Çetin Bey,
Sitem dolu kırgınlığınızı çok iyi anlıyorum. Çoğu kez, aynı duygulara ben de kapılıyorum. Yaşımız ve hayat tecrübemiz nedeniyle muhatap olduğumuz haksız ve hukuksuz muameleler; bizleri, yeterince hayat tecrübesi edinmemiş genç meslektaşlarımızdan çok daha fazla rencide ediyor, çok daha fazla infial göstermemize sebep oluyor.
Bizler, cebimizden tek kuruş para harcamadan; fakrü zaruret içinde olan bu aziz milletin parasıyla bu devletin okullarında okuduk.
Bütün bildiklerimiz, sahip olduğumuz her şey; bu milletin fedakarlığı ve bu devletin alicenaplığı sayesindedir. Aldığımız o eğitim sayesinde; haysiyetli ve konforlu bir hayat yaşadık. Bu nedenle; şartlar ne kadar aleyhimize olursa olsun, hak bildiğimiz yolda tek başına da olsa yürümek, bu milletin hakkını korumak ve bu devlete bağlı kalmak bizlerin namus ve şeref borcudur.
Hiç kimsenin haysiyetine , şerefine, namusuna dil uzattığımız yok. Her şeyden önce aldığımız terbiye buna müsaade etmez. Tek tek şahısları hedef almıyoruz. Tek tek şahıslarla da herhangi bir sorunumuz yoktur. Bu nedenle; itiraza konu hiç bir meselede -teşekkür ve minnet ifadeleri haricinde- şahıs isimleri zikretmiyoruz.
Türkiye Cumhuriyeti , demokratik, laik ve sosyal hukuk devletidir. Vatandaşların hak ve ödevleri kanunla belirlenmiş ve anayasa ile teminat altına alınmıştır. Aynı şekilde, kanunlarla, kendilerine kamu erkini kullanma yetkisi verilmiş kamu kurumlarının ve bu kurumlarda görevli bürokratların da hak ve ödevleri yine kanunlarla belirlenmiştir.
Yasa yapma yetkisi, "kanun koyucu" sıfatıyla sadece Türkiye Büyük Millet Meclisi'ne aittir. Türkiye Cumhuriyeti Başbakanı ve Genelkurmay Başkanı da dahil olmak üzere, bila istisna bütün vatandaşlar kanunlara ve yönetmeliklere uymakla mükelleftirler.

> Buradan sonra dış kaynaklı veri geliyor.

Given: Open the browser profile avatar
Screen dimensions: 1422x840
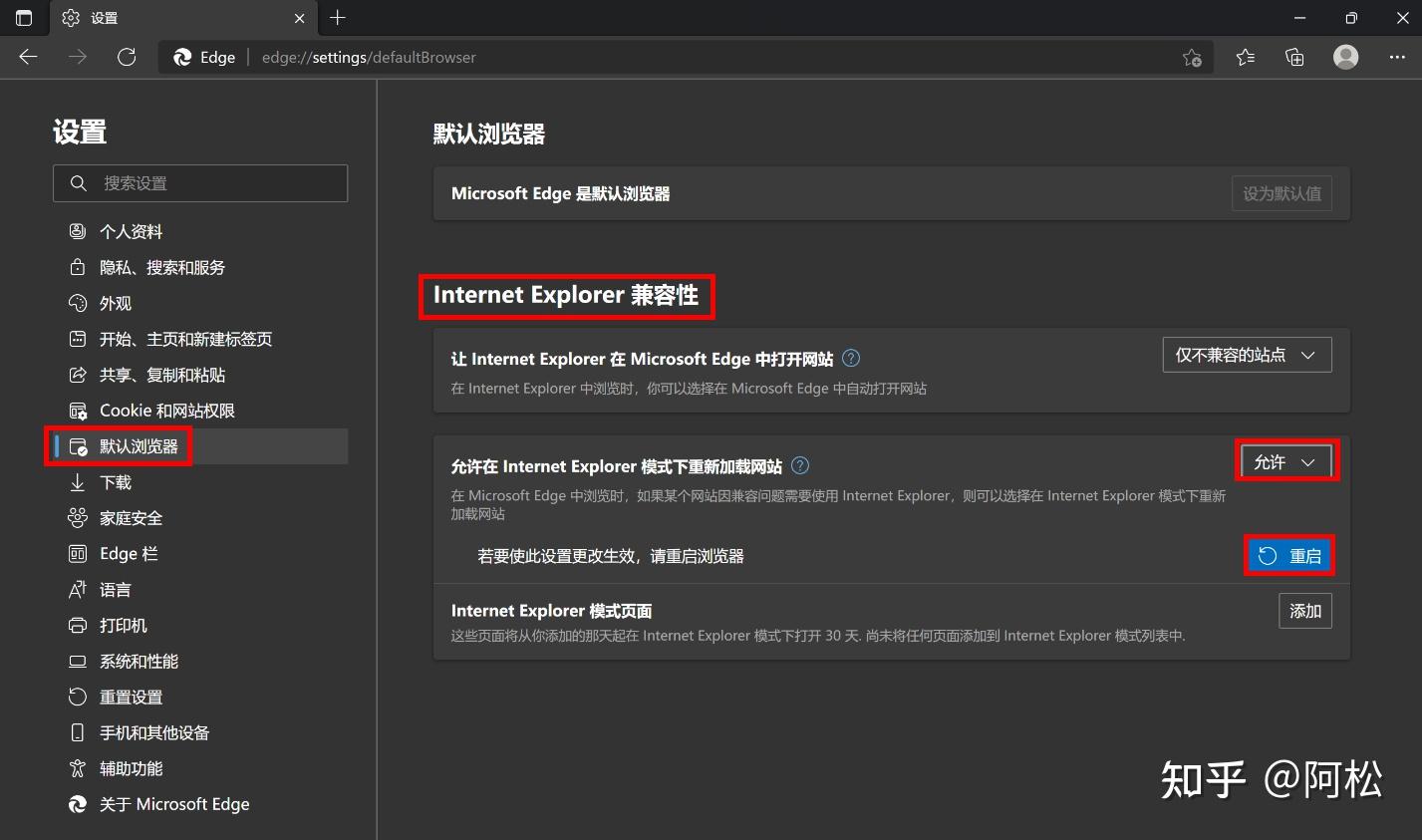Looking at the screenshot, I should coord(1345,57).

Kamu kurumları ve o kurumlarda görev alan bürokratlar, kendilerini kanun koyucu yerine koyarak kanun maddesi veya kanun maddesi gibi hüküm ifade edecek yeni maddeler ihdas edemezler. Kanunların emredici hükümlerine aykırı tasarrufta bulunamazlar. Bulundukları takdirde sonuçlarına katlanırlar.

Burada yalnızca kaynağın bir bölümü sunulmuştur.